In consequence of the influence of time, weather, atmospheric action of all kinds, the apparent relation of beds has often become so completely reversed that it is exceedingly difficult to trace their original relation. Take, for instance, the following case. An eruption has upheaved the strata over a given surface in such a manner as to lift them into a mountain, cracking open the upper beds, but leaving the lower ones unbroken. We have then a valley on a mountain summit between two crests. narrow passage between two crests may be changed in the course of time to a wide expansive valley by the action of the rains, frosts, and other disintegrating agents, and the relative position of the strata forming its walls may seem to be entirely changed.

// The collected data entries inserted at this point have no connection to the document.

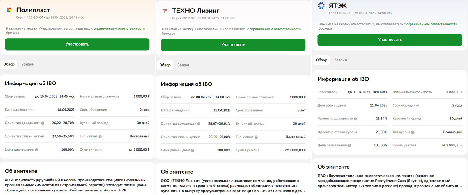Open ограничением ответственности link under Полипласт
Image resolution: width=468 pixels, height=195 pixels.
[x=118, y=28]
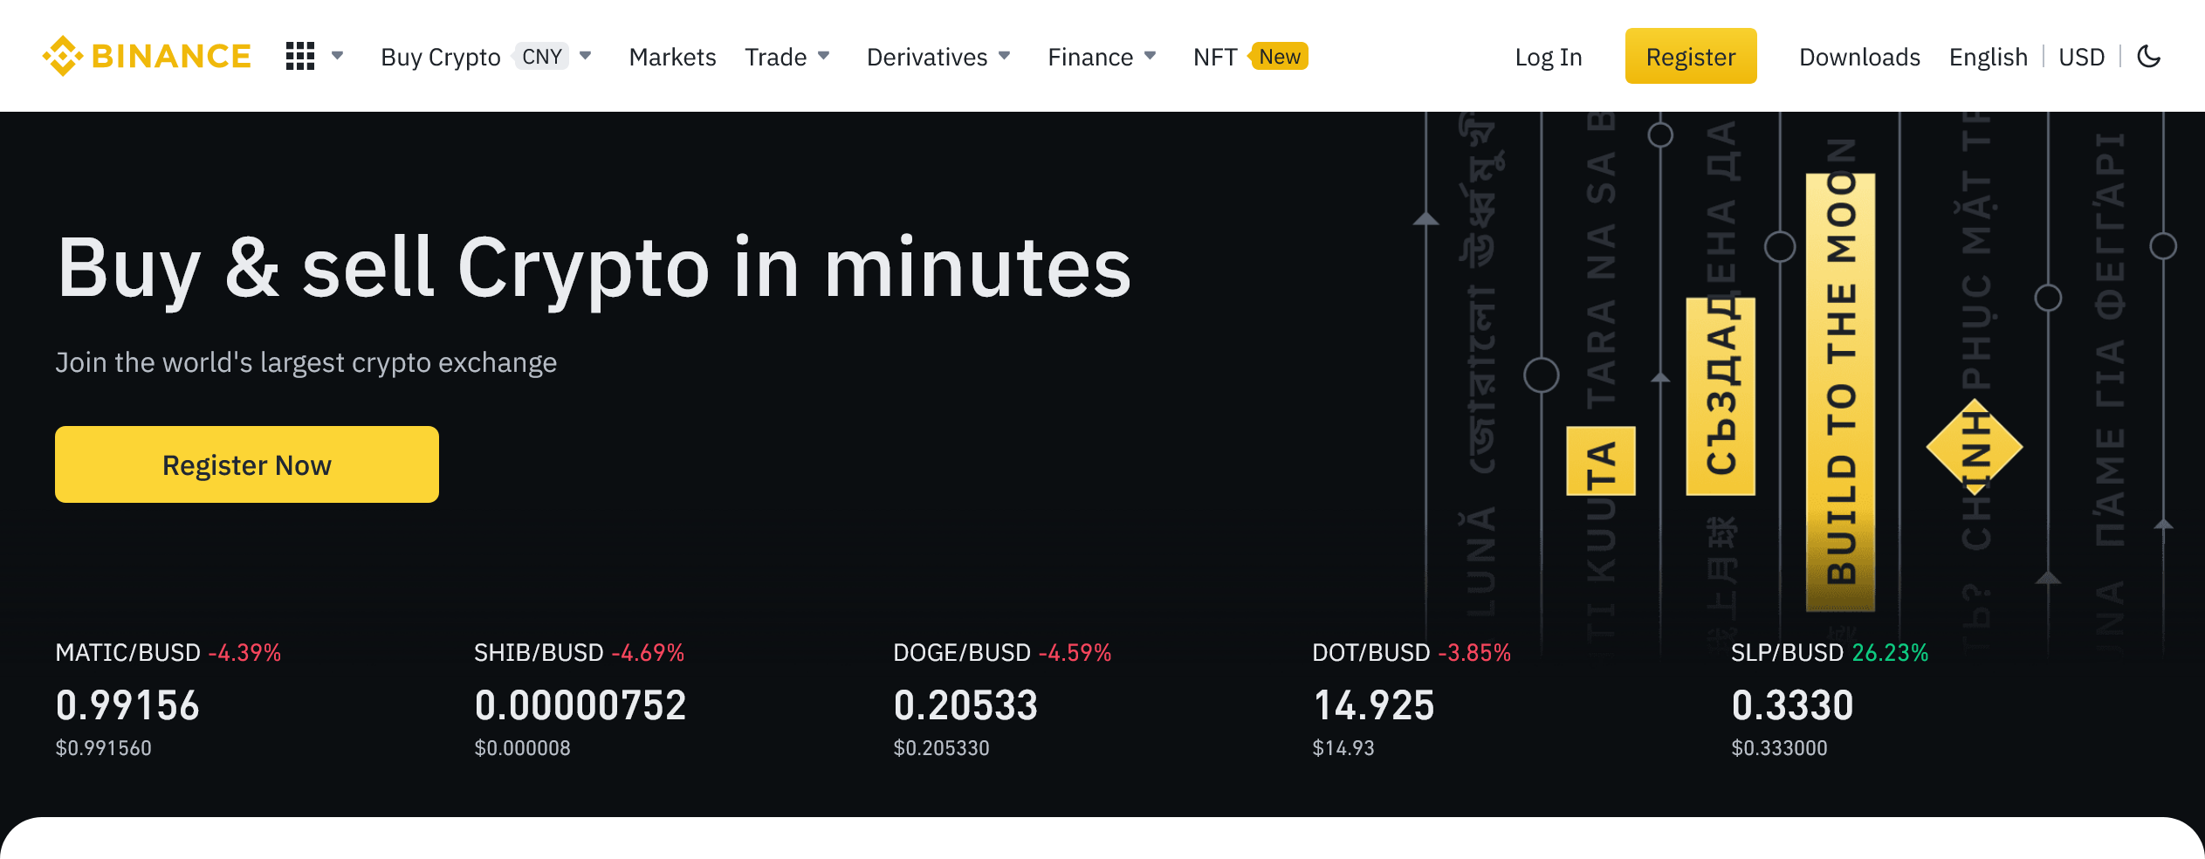Image resolution: width=2205 pixels, height=859 pixels.
Task: Click the BUILD TO THE MOON banner
Action: point(1840,391)
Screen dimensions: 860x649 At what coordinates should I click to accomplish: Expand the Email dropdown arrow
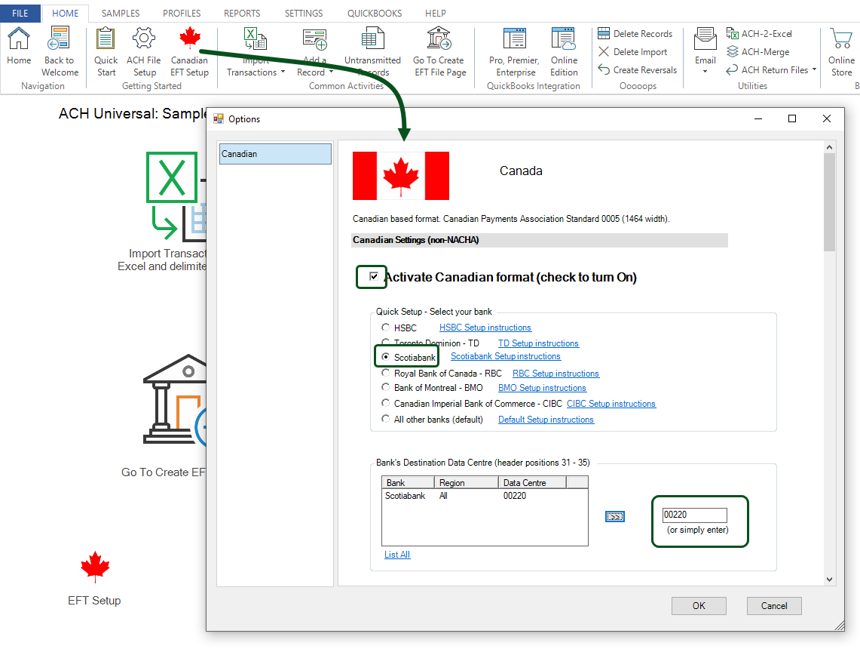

Suppose, for example, that the two upper layers of the strata rent apart by the upheaval of the mountain are limestone and sandstone, while the third is clay and the fourth again limestone. Clay is soft, and yields very readily to the action of rain. In such a valley the edges of the strata forming its walls are of course exposed, and the clay formation will be the first to give way under the action of external influences. Gradually the rains wear away its substance till it is completely hollowed out. By the disintegration of the bed beneath them, the lime and sandstone layers above lose their support and crumble down, and this process goes on, the clay constantly wearing away, and the lime and sand above consequently falling in, till the upper beds have receded to a great distance, the valley has opened to a wide expanse instead of being inclosed between two walls, and the lowest limestone bed now occupies the highest position on the mountain.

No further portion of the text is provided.